# Information shown

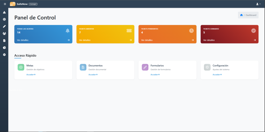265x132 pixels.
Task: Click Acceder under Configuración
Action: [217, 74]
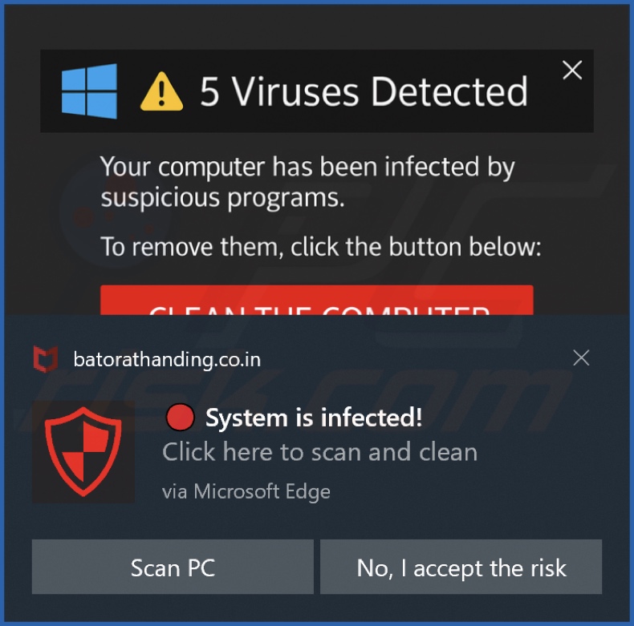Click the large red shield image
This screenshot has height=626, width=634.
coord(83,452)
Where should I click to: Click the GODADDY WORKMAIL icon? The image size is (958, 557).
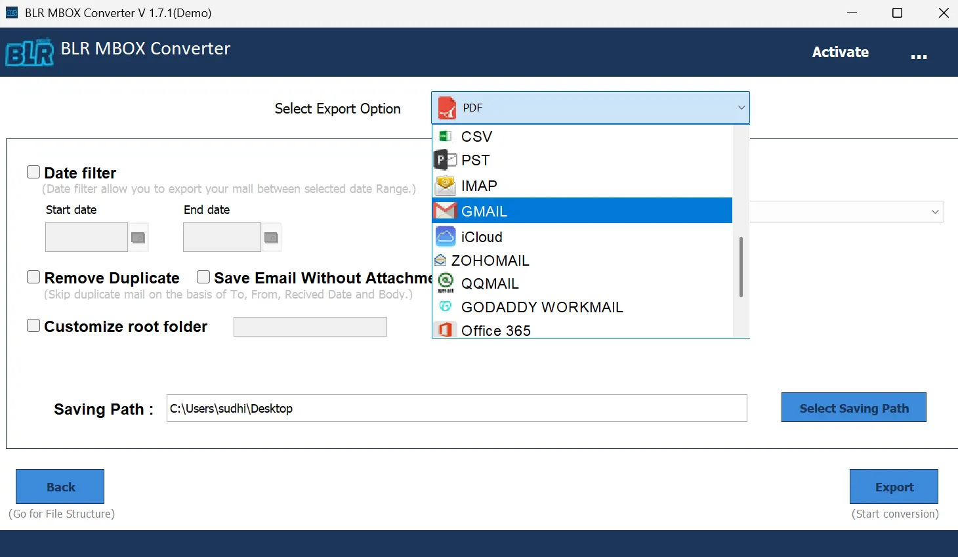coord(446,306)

==

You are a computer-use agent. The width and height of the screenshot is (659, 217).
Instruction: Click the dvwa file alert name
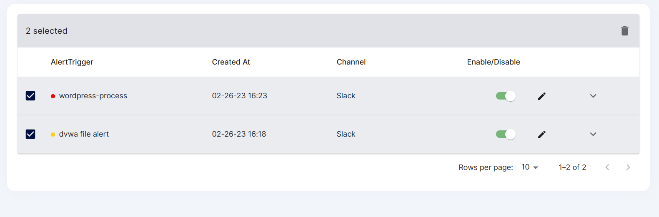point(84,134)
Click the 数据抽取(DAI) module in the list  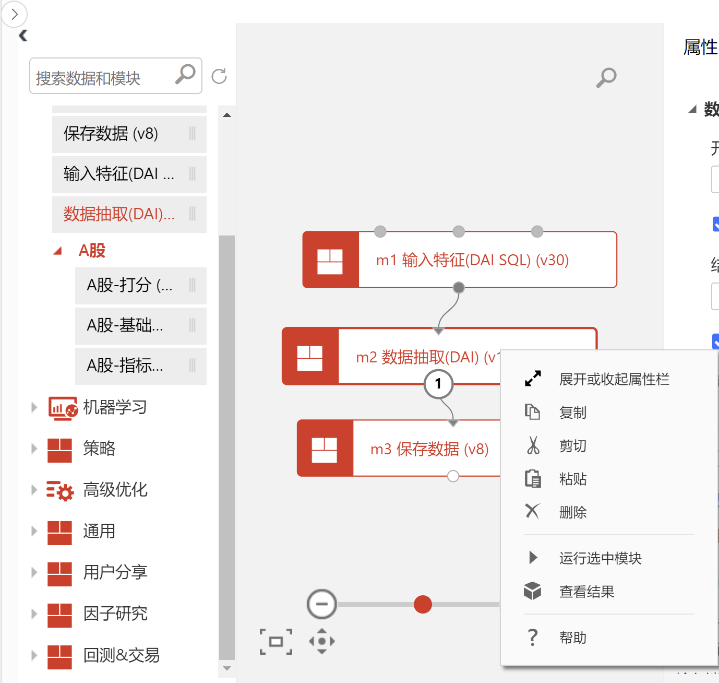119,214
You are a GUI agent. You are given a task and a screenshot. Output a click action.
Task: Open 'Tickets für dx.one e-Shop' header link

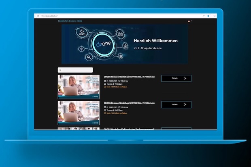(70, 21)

# Exercise directions
The lines to return are those holding the string "agent" anywhere in the listing above.

# Answer section
You are a computer-use agent. The width and height of the screenshot is (659, 217).
You are a GUI agent. You are given a task and a screenshot. Output a click action.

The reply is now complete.